Work order
What is needed is a word-for-word transcription of every record below.
◇ ◇ ◇ ◇ ◇ ◇ ◇
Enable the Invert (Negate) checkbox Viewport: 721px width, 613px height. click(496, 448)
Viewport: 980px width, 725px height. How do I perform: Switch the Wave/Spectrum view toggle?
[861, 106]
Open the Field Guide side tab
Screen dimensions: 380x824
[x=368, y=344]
◇ ◇ ◇ ◇ ◇ ◇ ◇
Task result
Enable the Invert (Negate) checkbox Viewport: 721px width, 613px height. click(496, 448)
Viewport: 980px width, 725px height. How do I perform: Switch the Wave/Spectrum view toggle?
[861, 106]
Open the Field Guide side tab
Screen dimensions: 380x824
[x=368, y=344]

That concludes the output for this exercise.